→ TEXTE PROPOSÉ:

En 1984, des centaines de milliers de Français descendirent dans la rue pour défendre la liberté d'enseignement. Cette liberté qu'Alain Savary voulait réduire à néant, conformément aux intentions de François Mitterrand, par l’instauration d’un service public unique d’éducation.
Éditos et analysesUn observatoire indépendant pour la liberté d’enseignement

Le gouvernement a reculé ! Chevènement remplaçait Savary dans la foulée, pour trouver un compromis historique : l’école libre ne chercherait pas à prendre plus d’élèves à l’école publique qu’elle n’en avait en 1984. Le paysage correspondait alors à 20 % d’enfants scolarisés dans le privé, contre 80 % dans le public. Et il aurait ainsi vocation à être figé dans le marbre…
Oui. Pour éviter la guerre scolaire, l’Etat a accepté de ne pas nationaliser les écoles libres et d’en respecter le caractère propre, tel que défini par la loi Debré de 1959. En contrepartie, les têtes de réseau d’écoles libres, à commencer par l’Enseignement catholique, acceptent de ne pas demander autant de postes budgétaires que ce qu’il faudrait pour répondre à la demande des familles. Et de se laisser cantonner à 20 % des effectifs scolarisés. Bref, l’Enseignement catholique consent en fait à se laisser endiguer, et à n’être missionnaire qu’à l’intérieur du périmètre stabilisé de ses propres établissements.
Depuis cette victoire de la liberté face au désir d’un règne sans partage de l’école publique et laïque, porté traditionnellement par le parti communiste et la gauche française, les tenants de la liberté d’enseignement se sont largement démobilisés. L’Eglise catholique gère son réseau et parle peu de la liberté d’enseignement en tant que telle. Elle est mal à l’aise quand on évoque devant elle la question des écoles musulmanes. La droite française, elle, défend ponctuellement la liberté lorsqu’elle est attaquée, mais se garde bien de faire une place significative au développement des écoles libres dans son programme ou dans sa vision politique. La peur de l’essor des écoles musulmanes semble la paralyser. Par crainte de devoir accorder aux écoles musulmanes séparatistes les mêmes droits que ceux accordés à l’école libre catholique ou aconfessionnelle, elle préfère se résoudre à une politique de dissuasion et d’endiguement des écoles libres, tout en scolarisant en parfaite hypocrisie ses propres enfants dans les écoles privées.

→ ENTRÉES:
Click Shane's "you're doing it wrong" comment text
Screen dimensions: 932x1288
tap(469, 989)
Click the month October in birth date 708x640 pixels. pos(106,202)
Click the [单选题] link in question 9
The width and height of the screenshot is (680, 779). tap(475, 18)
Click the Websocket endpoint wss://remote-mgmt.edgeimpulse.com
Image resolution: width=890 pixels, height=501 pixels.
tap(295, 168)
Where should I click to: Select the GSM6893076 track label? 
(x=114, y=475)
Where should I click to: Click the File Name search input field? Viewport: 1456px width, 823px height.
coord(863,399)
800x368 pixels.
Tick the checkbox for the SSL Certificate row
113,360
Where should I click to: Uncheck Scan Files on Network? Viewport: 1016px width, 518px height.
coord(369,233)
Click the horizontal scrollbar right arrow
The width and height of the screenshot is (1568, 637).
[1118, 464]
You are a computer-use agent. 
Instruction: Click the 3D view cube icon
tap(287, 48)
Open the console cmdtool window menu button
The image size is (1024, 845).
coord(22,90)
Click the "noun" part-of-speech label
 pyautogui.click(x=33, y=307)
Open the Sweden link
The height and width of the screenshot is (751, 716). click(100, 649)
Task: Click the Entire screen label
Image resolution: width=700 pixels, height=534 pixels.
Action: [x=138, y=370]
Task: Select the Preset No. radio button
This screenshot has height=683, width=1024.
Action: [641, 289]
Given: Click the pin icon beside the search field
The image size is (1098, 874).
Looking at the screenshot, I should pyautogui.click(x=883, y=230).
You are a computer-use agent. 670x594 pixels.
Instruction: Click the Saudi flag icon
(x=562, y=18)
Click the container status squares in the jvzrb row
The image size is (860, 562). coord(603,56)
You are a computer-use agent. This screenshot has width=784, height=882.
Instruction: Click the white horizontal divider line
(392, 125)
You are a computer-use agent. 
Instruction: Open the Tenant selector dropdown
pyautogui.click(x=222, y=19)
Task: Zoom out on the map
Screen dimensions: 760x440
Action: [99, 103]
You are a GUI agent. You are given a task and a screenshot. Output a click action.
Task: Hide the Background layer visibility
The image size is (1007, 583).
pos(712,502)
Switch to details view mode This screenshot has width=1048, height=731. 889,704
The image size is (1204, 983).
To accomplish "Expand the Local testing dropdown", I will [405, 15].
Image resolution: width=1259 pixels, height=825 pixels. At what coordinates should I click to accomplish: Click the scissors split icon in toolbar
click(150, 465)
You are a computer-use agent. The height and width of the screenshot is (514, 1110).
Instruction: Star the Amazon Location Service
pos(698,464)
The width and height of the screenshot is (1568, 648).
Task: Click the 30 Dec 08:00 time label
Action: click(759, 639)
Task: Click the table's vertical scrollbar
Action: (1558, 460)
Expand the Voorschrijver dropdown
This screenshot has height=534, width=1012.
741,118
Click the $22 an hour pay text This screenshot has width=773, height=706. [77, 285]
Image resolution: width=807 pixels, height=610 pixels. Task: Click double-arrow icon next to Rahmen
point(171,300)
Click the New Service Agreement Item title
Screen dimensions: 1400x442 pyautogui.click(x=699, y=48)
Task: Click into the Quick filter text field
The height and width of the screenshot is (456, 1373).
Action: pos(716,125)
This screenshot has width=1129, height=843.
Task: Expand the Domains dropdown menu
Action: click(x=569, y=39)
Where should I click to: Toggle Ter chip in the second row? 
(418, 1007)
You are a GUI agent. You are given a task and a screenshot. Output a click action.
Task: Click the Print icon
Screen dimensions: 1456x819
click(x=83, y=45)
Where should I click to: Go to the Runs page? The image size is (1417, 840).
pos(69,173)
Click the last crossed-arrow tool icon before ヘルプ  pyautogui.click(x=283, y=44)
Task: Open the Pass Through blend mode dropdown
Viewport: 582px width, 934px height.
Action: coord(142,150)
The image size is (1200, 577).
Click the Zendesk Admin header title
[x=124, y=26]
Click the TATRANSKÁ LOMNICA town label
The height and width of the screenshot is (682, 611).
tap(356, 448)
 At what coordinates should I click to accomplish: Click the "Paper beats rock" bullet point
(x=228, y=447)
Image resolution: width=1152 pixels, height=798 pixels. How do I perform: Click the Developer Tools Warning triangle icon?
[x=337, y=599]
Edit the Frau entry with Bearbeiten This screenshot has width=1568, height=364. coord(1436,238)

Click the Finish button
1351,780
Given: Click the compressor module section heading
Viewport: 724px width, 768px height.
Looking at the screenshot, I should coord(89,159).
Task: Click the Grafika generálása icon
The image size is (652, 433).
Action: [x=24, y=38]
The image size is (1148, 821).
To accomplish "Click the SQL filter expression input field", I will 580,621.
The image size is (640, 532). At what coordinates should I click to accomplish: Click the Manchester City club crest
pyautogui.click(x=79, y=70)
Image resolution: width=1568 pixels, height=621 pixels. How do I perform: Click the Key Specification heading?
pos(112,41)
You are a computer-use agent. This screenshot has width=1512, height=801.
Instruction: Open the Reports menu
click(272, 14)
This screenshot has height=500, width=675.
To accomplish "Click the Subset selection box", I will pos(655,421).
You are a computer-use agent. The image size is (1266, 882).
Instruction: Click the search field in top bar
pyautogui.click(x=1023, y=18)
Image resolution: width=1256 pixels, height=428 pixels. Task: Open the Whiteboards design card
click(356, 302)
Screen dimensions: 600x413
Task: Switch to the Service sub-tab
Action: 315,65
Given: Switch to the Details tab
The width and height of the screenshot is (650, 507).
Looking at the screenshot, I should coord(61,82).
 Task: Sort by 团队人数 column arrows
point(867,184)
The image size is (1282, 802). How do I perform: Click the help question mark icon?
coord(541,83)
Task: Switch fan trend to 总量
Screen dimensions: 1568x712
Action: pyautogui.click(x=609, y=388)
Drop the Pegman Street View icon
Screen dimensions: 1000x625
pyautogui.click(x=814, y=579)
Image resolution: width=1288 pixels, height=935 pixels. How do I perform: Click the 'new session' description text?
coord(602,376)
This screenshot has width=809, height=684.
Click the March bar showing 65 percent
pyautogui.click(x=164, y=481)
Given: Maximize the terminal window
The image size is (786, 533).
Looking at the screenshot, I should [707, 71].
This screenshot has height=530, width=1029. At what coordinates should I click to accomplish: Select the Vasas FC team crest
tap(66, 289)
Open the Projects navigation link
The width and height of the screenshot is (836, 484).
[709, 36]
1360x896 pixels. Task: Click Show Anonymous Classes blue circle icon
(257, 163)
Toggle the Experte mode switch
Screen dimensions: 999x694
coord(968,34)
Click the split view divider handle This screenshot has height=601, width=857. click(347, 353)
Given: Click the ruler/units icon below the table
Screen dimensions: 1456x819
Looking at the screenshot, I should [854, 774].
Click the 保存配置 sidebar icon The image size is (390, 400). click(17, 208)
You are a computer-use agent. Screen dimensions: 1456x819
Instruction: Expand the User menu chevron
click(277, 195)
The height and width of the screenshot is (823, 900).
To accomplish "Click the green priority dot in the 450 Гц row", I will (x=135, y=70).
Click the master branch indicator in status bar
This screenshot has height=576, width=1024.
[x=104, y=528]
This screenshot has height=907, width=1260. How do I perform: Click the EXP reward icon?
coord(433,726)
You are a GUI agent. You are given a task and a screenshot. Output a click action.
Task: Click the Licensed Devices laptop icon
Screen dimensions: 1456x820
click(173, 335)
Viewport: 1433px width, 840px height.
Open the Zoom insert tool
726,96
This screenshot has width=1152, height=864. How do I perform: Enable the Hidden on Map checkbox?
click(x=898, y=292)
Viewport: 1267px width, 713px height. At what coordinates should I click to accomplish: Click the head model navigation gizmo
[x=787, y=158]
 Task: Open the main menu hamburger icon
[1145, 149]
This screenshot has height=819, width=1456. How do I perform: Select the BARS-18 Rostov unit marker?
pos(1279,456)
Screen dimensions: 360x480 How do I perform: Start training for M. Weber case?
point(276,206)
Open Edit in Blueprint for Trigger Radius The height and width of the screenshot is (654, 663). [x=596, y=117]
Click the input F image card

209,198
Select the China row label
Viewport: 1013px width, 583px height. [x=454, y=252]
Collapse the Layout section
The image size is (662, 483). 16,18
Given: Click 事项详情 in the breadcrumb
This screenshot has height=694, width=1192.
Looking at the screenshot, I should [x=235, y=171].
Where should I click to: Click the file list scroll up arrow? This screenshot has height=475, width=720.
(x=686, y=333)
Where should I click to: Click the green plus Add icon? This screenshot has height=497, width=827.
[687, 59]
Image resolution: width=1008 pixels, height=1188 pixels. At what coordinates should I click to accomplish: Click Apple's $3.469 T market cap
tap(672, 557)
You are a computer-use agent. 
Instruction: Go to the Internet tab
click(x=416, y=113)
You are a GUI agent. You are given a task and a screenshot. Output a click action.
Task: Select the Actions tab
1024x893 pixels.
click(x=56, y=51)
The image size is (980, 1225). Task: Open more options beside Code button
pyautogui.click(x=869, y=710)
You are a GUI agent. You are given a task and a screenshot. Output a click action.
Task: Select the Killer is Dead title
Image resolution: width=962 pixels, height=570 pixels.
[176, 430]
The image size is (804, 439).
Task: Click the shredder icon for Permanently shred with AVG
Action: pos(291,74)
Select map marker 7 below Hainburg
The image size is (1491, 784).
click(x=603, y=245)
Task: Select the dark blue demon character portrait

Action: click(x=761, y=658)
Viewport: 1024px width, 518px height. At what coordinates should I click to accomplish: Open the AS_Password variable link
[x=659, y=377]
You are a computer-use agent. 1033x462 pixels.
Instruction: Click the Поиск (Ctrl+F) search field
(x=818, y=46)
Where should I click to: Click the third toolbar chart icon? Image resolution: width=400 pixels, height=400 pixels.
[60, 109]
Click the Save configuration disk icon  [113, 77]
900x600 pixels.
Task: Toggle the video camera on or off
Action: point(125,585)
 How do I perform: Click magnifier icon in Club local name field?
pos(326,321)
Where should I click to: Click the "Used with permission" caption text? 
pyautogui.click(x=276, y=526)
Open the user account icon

→ TRAVAIL À FAIRE:
A. Dans le texte sur la liberté d'enseignement, quelle part des enfants était scolarisée dans le privé à l'époque du compromis de 1984 ?
B. Poursuivez le texte sur la liberté d'enseignement à la suite de sa dernière phrase.

→ RÉPONSES AUX EXERCICES:
A. 20 % des enfants étaient scolarisés dans le privé, contre 80 % dans le public.

B.
A gauche, les hypocrites ne manquent pas non plus. Ils haïssent l’école libre supposée être l’école des riches, du refus du métissage religieux, social, ethnique et culturel, mais ils y scolarisent discrètement leurs enfants. Toute honte bue !
Côté recherche enfin, les études sur l’école libres sont rares depuis dix ans. C’est plutôt l’essor des écoles libres hors contrat qui interroge et intéresse, mais les équilibres subtils de l’école libre sous contrat ne donnent lieu ni à des colloques ni à des travaux de recherche importants.
C’est dans ce contexte que nous avons décidé de créer un Observatoire de la liberté d’enseignement accessible ici :
https ://www.creer-son-ecole.
C’est aussi pour relancer la pensée, aussi, qu’est organisé le 9 mars prochain par la Fondation Kairos un colloque universitaire de droit rassemblant les plus grands professeurs à l’Institut de France.
Alors que le besoin d’adapter l’éducation aux enfants et de diversifier l’offre scolaire se fait sentir de manière toujours plus évidente, la liberté d’enseignement redevient une liberté dont se saisit la société civile, même si les dirigeants sont plus que réservés quant au désir d’implication des parents et de la société civile dans l’éducation et dans la création de nouvelles écoles libres en phase avec les attentes sociales. Mais jusqu’à quand ?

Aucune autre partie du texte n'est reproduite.